## Action item
Take the line containing "Where should I" and every line after it to the end of the records, and copy them exactly, excluding pictures.

Collection entries
----
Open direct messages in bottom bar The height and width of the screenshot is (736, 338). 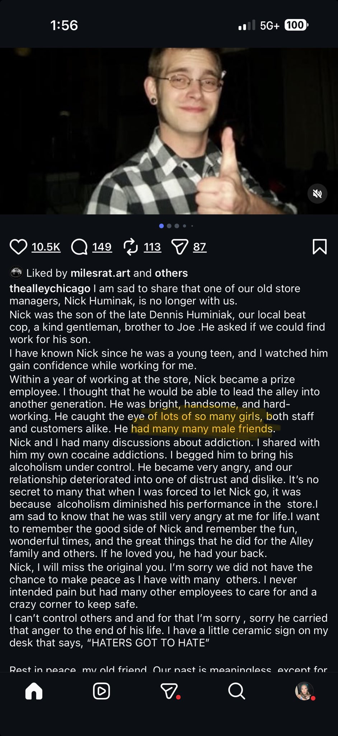tap(169, 691)
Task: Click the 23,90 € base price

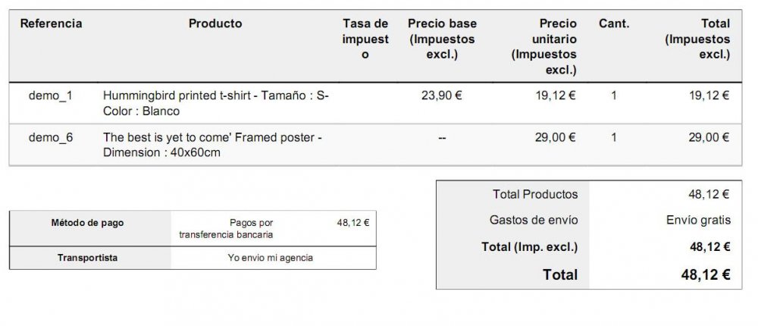Action: 441,96
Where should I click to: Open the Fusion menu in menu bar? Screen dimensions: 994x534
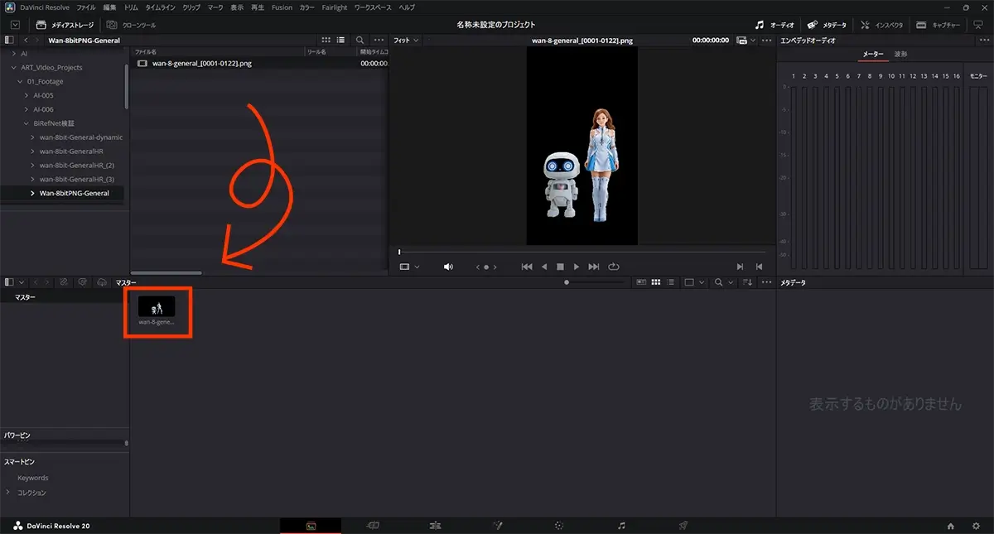[282, 7]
----
## Written answer
Where should I click to: Open the Fusion menu in menu bar? Screen dimensions: 994x534
[282, 7]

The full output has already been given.